::: Entries shown
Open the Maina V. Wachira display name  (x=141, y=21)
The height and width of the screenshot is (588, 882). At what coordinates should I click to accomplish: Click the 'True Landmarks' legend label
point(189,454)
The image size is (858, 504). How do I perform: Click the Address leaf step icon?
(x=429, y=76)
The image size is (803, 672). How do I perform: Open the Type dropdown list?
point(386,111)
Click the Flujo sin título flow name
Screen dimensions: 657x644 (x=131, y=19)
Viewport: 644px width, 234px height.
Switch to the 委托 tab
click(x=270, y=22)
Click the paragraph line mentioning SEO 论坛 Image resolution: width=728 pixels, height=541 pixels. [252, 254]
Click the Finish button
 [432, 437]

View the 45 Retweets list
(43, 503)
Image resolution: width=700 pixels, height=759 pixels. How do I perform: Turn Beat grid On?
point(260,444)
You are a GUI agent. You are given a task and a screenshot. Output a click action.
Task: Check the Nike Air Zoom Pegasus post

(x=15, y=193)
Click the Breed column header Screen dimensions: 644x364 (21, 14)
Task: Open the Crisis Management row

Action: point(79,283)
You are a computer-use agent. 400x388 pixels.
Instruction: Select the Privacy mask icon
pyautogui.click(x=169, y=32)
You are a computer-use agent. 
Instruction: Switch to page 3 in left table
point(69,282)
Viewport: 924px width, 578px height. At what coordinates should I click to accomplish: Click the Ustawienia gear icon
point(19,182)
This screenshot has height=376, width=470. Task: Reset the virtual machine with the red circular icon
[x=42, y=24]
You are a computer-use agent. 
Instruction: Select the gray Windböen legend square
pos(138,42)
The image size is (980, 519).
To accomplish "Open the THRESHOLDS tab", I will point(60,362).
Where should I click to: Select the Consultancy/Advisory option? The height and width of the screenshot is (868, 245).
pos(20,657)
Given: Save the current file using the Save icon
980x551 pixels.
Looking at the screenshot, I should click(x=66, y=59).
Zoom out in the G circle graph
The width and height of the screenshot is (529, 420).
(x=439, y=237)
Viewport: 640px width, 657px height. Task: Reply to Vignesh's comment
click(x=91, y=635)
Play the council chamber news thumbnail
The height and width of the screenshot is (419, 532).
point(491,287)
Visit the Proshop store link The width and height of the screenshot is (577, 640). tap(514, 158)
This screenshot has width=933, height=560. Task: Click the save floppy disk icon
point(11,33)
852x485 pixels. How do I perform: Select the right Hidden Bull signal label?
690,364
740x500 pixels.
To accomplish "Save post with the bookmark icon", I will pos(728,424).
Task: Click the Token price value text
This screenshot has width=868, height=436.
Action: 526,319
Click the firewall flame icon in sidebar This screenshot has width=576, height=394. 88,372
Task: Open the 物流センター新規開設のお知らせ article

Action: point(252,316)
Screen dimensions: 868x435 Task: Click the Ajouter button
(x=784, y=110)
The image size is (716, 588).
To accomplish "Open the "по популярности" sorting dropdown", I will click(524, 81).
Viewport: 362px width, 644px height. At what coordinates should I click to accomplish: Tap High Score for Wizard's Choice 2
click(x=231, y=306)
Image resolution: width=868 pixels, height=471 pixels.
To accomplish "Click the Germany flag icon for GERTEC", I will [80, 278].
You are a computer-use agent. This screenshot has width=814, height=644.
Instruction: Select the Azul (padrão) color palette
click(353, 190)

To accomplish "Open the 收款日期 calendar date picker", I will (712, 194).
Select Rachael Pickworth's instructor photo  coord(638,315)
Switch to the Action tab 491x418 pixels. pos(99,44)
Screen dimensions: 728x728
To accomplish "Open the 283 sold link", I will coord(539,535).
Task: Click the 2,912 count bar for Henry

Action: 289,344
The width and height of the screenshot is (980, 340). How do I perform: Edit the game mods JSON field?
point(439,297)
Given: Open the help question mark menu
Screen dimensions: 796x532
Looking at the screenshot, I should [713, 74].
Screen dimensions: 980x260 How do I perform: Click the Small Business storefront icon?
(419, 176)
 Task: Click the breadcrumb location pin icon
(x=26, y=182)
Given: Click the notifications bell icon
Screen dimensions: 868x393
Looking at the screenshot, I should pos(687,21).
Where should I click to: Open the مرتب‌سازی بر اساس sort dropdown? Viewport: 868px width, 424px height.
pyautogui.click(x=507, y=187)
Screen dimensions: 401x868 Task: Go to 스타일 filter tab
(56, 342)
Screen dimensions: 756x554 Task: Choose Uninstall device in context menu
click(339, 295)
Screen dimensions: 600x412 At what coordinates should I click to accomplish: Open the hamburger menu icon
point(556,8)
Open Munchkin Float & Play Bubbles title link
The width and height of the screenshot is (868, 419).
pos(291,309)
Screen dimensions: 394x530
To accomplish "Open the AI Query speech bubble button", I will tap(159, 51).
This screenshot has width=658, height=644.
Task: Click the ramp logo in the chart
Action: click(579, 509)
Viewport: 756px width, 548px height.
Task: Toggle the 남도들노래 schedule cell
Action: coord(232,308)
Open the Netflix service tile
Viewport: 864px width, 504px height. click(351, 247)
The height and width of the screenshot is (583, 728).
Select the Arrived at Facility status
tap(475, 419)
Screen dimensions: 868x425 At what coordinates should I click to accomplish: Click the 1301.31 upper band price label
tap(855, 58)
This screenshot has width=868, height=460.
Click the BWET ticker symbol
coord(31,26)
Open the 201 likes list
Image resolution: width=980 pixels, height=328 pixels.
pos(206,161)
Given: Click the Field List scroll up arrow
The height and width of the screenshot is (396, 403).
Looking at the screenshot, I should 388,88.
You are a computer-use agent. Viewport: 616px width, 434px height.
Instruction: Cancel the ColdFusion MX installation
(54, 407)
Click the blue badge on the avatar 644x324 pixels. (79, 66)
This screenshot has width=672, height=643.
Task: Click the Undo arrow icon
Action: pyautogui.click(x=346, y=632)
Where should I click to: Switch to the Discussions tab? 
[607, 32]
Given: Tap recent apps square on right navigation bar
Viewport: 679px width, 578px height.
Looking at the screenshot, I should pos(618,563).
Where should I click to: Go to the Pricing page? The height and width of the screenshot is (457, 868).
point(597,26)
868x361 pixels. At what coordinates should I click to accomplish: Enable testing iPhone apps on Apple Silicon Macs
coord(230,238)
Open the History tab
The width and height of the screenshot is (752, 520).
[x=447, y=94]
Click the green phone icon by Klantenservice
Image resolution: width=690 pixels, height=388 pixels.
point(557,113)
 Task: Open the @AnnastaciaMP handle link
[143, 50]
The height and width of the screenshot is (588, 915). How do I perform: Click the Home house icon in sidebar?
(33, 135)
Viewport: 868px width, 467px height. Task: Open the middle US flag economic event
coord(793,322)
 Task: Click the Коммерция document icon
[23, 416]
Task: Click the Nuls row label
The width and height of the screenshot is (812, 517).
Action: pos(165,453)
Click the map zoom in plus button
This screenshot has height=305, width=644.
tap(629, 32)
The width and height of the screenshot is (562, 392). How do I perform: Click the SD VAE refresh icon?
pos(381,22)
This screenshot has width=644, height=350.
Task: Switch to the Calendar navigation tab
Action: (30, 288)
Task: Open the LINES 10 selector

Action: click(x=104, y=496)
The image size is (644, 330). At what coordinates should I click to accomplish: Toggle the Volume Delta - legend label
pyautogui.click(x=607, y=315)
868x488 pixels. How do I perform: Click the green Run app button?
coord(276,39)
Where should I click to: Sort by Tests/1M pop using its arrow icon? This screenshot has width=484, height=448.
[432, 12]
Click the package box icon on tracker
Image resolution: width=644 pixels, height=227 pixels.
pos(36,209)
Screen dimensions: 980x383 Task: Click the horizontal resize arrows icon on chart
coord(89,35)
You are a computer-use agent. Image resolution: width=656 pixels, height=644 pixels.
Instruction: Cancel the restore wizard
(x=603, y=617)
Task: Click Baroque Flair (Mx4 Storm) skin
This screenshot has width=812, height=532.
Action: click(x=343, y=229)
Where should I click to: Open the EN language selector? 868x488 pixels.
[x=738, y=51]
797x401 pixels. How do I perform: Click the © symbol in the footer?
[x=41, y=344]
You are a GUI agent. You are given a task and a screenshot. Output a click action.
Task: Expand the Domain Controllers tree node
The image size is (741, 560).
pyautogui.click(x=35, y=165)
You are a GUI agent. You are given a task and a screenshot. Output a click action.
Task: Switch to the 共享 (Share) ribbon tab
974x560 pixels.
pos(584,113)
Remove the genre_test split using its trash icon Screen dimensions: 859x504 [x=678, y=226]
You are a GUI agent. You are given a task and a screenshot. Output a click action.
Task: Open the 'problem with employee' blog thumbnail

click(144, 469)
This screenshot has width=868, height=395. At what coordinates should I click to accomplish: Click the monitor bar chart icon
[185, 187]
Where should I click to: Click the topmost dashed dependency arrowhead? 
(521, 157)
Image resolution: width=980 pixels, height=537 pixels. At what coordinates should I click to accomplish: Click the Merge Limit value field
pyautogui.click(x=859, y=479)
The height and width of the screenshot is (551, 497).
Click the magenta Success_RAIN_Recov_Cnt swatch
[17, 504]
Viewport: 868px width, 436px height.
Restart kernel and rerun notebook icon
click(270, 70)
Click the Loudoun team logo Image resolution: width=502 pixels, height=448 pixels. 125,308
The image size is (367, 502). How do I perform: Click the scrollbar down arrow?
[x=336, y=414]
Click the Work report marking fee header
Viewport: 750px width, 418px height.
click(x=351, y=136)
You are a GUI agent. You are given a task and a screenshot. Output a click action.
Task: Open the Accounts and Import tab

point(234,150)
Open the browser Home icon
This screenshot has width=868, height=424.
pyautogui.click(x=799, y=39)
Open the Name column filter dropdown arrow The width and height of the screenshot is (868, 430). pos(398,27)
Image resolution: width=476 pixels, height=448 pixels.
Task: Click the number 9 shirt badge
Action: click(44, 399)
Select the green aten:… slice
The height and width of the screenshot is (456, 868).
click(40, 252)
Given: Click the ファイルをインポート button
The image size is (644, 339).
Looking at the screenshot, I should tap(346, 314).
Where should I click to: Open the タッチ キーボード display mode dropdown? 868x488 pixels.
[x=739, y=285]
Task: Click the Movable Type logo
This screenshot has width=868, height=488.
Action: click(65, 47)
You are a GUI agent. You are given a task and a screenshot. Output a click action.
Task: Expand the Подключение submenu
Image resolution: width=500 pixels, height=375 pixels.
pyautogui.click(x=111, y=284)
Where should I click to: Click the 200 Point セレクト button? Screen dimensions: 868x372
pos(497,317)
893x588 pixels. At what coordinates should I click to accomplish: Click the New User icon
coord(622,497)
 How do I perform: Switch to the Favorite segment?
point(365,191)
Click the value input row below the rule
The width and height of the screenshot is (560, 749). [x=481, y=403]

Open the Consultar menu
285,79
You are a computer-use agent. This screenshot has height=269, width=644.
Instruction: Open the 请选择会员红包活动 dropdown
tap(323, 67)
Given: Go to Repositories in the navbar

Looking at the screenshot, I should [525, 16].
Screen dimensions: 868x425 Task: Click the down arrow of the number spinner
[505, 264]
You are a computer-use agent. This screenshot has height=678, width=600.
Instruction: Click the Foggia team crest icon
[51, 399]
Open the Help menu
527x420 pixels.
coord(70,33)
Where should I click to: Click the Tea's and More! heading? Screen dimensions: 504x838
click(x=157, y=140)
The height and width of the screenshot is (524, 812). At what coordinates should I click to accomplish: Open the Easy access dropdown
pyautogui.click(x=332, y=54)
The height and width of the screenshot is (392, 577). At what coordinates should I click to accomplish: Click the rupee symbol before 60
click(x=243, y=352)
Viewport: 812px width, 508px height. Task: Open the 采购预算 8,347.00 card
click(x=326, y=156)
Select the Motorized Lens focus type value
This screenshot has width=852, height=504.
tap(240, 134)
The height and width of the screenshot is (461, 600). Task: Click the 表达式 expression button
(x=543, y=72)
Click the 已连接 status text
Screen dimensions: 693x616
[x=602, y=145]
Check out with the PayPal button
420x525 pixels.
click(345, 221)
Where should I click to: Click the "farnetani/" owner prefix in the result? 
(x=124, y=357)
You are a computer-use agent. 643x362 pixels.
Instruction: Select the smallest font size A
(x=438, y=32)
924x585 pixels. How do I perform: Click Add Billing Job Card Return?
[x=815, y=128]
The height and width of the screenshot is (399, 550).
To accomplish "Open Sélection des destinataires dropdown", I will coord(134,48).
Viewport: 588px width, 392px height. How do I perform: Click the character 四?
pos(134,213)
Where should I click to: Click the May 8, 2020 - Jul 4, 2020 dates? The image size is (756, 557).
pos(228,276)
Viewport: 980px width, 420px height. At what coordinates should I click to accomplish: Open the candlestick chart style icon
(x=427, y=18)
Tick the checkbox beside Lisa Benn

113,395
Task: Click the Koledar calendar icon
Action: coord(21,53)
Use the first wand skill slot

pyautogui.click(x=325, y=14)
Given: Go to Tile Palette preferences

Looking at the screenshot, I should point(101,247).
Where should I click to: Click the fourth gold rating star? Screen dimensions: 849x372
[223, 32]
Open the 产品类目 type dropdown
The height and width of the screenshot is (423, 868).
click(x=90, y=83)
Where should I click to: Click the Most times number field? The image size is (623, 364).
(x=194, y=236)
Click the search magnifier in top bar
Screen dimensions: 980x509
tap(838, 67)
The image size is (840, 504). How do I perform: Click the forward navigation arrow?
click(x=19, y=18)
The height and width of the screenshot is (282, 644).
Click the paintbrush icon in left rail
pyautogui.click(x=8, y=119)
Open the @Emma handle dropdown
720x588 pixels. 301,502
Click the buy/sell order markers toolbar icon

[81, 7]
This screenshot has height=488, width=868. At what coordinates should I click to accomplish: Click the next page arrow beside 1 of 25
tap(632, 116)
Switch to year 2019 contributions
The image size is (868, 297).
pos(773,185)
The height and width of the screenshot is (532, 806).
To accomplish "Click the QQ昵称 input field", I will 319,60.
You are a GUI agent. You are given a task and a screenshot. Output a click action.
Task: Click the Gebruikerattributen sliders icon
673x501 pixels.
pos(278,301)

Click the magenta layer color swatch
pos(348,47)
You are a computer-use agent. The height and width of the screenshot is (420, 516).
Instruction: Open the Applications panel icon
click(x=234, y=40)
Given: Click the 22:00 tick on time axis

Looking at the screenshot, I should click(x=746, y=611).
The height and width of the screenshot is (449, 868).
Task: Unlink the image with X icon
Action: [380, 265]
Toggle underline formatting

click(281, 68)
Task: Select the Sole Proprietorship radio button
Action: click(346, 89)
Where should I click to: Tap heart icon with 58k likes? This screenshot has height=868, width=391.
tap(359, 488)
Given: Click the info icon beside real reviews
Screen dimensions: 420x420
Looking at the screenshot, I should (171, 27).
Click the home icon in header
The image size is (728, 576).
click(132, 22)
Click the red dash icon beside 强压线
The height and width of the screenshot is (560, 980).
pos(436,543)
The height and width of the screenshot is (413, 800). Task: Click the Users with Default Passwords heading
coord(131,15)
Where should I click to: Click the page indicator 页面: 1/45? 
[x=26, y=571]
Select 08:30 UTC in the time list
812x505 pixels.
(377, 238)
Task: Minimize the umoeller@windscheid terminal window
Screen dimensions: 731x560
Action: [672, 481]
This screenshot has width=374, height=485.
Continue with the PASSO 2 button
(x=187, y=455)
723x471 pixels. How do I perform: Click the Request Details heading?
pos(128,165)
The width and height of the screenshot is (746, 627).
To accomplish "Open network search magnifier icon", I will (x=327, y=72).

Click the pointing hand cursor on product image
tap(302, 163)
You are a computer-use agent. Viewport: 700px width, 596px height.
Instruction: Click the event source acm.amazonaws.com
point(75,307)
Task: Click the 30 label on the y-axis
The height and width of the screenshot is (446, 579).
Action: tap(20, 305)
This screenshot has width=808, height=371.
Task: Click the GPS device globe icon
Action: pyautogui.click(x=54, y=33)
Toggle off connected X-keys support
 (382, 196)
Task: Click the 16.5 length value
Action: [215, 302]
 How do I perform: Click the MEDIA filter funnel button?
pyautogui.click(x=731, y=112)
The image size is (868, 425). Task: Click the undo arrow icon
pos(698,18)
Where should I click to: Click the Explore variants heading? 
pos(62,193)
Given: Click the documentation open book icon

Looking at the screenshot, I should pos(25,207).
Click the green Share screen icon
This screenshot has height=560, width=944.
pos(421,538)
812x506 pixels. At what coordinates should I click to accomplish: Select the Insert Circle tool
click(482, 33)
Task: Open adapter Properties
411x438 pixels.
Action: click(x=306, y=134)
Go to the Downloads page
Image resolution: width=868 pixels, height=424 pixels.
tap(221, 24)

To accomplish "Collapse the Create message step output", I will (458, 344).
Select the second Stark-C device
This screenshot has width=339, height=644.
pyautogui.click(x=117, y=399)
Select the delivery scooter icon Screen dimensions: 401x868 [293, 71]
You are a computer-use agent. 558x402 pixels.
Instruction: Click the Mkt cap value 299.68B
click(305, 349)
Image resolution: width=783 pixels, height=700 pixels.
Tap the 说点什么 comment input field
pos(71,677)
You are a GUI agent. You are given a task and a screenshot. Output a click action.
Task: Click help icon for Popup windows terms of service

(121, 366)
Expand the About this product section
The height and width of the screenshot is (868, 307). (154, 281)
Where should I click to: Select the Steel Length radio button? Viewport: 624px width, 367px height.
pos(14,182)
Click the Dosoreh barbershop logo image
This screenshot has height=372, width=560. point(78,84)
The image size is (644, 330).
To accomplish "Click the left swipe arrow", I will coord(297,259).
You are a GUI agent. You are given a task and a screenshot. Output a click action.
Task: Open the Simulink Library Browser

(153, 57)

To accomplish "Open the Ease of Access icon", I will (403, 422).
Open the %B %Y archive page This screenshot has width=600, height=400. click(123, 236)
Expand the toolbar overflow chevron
::::::
--- Required action ---
Your answer must consist only of the lines from the start of the records above through the line with "Given: Save the", each retyped exactly.

--- Exercise response ---
Open the Maina V. Wachira display name  (x=141, y=21)
The height and width of the screenshot is (588, 882). At what coordinates should I click to accomplish: Click the 'True Landmarks' legend label
point(189,454)
The image size is (858, 504). How do I perform: Click the Address leaf step icon?
(x=429, y=76)
The image size is (803, 672). How do I perform: Open the Type dropdown list?
point(386,111)
Click the Flujo sin título flow name
Screen dimensions: 657x644 (x=131, y=19)
Viewport: 644px width, 234px height.
Switch to the 委托 tab
click(x=270, y=22)
Click the paragraph line mentioning SEO 论坛 Image resolution: width=728 pixels, height=541 pixels. [252, 254]
Click the Finish button
 [432, 437]

View the 45 Retweets list
(43, 503)
Image resolution: width=700 pixels, height=759 pixels. How do I perform: Turn Beat grid On?
point(260,444)
You are a GUI agent. You are given a task and a screenshot. Output a click action.
Task: Check the Nike Air Zoom Pegasus post

(x=15, y=193)
Click the Breed column header Screen dimensions: 644x364 (21, 14)
Task: Open the Crisis Management row

Action: point(79,283)
You are a computer-use agent. 400x388 pixels.
Instruction: Select the Privacy mask icon
pyautogui.click(x=169, y=32)
You are a computer-use agent. 
Instruction: Switch to page 3 in left table
point(69,282)
Viewport: 924px width, 578px height. At what coordinates should I click to accomplish: Click the Ustawienia gear icon
point(19,182)
This screenshot has height=376, width=470. Task: Reset the virtual machine with the red circular icon
[x=42, y=24]
You are a computer-use agent. 
Instruction: Select the gray Windböen legend square
pos(138,42)
The image size is (980, 519).
To accomplish "Open the THRESHOLDS tab", I will point(60,362).
Where should I click to: Select the Consultancy/Advisory option? The height and width of the screenshot is (868, 245).
pos(20,657)
Given: Save the current file using the Save icon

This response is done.